Copy out the material from the line containing "Task: Switch to the 企业服务 section" through the line containing "Action: click(162, 25)", both included, reproducing each line verbatim.

━━━━━━━━━━

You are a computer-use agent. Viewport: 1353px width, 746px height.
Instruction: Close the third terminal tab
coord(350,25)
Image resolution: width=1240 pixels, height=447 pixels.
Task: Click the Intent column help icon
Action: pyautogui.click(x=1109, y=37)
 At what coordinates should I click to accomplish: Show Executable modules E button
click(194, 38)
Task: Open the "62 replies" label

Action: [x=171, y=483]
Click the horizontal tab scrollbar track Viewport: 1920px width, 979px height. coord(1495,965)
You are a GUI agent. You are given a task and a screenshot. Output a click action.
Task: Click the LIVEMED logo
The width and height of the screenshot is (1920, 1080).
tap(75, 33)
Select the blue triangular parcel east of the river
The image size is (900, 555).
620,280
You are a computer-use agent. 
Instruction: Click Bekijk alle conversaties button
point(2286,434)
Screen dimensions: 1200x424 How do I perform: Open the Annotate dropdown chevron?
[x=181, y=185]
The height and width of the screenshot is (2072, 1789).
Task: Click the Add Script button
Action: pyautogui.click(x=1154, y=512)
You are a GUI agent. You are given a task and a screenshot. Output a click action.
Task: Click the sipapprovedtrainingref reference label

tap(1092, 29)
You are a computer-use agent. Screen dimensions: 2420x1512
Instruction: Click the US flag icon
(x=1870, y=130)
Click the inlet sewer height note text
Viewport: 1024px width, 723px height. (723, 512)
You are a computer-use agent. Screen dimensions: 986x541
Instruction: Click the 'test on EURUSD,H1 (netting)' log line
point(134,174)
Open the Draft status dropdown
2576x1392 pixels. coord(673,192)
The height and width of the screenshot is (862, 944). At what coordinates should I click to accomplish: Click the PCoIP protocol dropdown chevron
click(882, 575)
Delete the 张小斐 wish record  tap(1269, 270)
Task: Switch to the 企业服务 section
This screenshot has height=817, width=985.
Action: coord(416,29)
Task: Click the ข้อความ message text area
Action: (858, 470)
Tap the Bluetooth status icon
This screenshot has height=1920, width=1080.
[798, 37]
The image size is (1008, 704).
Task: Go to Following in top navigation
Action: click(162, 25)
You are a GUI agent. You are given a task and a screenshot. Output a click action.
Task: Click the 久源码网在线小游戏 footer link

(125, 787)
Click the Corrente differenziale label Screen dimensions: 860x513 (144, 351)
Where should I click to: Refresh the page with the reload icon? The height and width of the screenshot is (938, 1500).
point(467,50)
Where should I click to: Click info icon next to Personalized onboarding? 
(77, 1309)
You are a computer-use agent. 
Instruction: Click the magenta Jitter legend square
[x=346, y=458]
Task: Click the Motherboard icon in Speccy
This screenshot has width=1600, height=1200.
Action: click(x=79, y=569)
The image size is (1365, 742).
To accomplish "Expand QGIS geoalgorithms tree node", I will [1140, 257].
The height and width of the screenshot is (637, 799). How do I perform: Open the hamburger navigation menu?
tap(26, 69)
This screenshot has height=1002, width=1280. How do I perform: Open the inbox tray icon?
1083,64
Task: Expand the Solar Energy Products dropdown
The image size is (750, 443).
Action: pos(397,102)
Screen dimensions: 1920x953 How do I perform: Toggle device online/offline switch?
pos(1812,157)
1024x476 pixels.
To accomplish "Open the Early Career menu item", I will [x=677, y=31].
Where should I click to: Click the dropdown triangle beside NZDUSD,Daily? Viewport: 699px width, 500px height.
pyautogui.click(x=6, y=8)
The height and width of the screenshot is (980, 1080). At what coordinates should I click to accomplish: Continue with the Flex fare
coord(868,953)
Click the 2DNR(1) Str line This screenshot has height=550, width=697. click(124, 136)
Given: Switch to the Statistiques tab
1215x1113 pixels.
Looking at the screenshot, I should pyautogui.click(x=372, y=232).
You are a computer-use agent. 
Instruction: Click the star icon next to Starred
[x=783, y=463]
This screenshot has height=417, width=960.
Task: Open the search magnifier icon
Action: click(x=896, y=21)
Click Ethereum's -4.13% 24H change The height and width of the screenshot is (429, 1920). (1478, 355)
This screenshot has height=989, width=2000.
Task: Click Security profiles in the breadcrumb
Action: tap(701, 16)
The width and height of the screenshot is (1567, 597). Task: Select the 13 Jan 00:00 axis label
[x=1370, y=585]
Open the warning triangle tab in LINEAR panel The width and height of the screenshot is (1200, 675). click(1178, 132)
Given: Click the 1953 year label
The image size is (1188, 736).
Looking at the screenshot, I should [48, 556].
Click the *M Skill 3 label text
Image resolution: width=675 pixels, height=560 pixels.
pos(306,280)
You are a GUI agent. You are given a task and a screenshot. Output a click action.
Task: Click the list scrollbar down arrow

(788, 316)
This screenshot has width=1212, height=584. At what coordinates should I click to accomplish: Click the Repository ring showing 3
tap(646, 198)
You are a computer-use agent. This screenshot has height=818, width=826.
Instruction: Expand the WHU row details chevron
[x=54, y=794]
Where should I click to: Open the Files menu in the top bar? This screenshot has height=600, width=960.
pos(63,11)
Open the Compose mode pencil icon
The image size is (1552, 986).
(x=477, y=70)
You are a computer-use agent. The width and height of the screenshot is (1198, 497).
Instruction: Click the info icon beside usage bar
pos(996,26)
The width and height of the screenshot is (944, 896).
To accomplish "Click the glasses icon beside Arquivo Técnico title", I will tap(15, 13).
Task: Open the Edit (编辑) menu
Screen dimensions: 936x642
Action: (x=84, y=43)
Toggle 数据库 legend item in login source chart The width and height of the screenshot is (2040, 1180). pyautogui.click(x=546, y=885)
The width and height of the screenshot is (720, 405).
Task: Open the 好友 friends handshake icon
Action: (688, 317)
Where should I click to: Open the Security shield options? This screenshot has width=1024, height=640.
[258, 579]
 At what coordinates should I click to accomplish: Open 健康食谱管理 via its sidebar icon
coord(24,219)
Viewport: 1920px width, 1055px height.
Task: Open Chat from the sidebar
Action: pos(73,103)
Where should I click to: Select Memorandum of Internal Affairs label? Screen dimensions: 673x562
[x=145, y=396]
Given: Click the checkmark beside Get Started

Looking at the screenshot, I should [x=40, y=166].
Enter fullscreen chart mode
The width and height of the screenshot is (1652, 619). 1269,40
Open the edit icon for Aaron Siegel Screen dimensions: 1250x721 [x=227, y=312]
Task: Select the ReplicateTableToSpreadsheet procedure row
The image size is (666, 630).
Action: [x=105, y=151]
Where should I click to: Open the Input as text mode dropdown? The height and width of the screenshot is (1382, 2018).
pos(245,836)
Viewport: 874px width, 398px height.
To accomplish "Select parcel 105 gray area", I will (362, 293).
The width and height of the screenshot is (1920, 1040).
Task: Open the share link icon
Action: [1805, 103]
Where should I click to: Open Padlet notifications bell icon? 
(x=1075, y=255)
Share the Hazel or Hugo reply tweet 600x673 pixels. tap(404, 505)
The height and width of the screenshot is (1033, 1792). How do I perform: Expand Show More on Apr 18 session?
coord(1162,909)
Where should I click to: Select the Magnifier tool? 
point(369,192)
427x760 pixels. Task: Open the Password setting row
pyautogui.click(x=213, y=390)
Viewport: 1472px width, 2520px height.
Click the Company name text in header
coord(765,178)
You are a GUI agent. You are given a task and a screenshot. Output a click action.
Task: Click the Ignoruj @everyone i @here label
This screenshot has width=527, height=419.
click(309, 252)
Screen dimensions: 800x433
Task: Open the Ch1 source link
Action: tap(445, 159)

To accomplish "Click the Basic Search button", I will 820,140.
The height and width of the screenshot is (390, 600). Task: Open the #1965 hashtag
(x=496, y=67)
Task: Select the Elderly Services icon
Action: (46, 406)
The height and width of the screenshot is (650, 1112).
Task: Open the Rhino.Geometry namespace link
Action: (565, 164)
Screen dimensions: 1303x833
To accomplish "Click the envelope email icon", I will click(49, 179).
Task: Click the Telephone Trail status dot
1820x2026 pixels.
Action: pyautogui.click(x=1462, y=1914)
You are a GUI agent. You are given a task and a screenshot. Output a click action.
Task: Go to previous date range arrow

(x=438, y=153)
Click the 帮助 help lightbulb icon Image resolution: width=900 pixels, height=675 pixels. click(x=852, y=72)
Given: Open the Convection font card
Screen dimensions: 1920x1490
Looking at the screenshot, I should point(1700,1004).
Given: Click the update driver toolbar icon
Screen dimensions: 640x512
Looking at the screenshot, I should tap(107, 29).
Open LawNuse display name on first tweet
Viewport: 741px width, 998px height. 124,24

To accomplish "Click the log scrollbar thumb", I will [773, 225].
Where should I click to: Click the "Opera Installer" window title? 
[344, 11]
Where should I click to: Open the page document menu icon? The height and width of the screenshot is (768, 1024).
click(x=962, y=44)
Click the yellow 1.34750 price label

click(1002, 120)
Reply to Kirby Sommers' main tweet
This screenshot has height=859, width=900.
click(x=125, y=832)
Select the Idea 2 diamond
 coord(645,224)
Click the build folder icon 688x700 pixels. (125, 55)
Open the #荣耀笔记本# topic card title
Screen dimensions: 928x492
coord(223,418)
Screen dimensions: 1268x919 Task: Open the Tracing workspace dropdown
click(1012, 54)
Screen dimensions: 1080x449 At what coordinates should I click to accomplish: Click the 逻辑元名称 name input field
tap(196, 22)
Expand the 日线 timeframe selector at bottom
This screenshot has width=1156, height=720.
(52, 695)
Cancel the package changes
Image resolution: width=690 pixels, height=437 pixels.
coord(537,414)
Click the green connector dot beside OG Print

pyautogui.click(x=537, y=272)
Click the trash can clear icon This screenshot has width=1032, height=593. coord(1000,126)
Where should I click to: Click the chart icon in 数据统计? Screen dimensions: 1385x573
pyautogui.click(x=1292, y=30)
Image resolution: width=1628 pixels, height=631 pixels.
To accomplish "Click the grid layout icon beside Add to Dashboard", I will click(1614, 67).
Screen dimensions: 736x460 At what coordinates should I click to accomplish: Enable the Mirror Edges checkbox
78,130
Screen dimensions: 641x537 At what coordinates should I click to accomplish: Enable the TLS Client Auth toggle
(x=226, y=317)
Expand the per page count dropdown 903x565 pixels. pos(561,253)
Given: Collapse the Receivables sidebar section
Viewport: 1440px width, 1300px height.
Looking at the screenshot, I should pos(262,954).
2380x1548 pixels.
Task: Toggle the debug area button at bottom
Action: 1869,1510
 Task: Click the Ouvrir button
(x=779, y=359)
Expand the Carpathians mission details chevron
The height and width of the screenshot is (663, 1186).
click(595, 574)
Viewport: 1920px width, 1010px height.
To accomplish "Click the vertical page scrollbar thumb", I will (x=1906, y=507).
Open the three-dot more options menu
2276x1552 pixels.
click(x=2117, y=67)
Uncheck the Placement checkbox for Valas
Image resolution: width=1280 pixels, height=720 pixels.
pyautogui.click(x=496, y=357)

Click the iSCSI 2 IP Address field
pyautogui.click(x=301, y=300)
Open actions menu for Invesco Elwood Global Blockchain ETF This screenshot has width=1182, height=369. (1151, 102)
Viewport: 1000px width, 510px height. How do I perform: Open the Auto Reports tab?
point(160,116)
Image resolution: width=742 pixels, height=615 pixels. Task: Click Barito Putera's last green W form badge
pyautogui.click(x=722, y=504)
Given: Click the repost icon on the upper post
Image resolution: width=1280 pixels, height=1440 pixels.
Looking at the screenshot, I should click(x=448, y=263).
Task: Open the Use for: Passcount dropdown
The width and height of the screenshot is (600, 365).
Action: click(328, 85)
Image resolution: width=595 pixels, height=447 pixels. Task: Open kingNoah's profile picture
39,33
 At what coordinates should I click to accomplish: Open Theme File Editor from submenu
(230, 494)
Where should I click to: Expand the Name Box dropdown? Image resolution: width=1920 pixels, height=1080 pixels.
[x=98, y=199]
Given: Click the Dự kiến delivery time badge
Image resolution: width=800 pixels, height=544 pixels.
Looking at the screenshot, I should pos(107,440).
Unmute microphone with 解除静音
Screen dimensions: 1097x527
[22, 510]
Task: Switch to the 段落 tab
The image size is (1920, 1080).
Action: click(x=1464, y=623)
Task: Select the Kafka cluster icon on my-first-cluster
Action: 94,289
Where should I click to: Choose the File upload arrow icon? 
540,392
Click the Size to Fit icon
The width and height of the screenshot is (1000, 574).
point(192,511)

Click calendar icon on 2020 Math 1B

━━━━━━━━━━

- Answer in full -
Task: Switch to the 企业服务 section
This screenshot has height=817, width=985.
Action: coord(416,29)
Task: Click the ข้อความ message text area
Action: (858, 470)
Tap the Bluetooth status icon
This screenshot has height=1920, width=1080.
[798, 37]
The image size is (1008, 704).
Task: Go to Following in top navigation
Action: click(162, 25)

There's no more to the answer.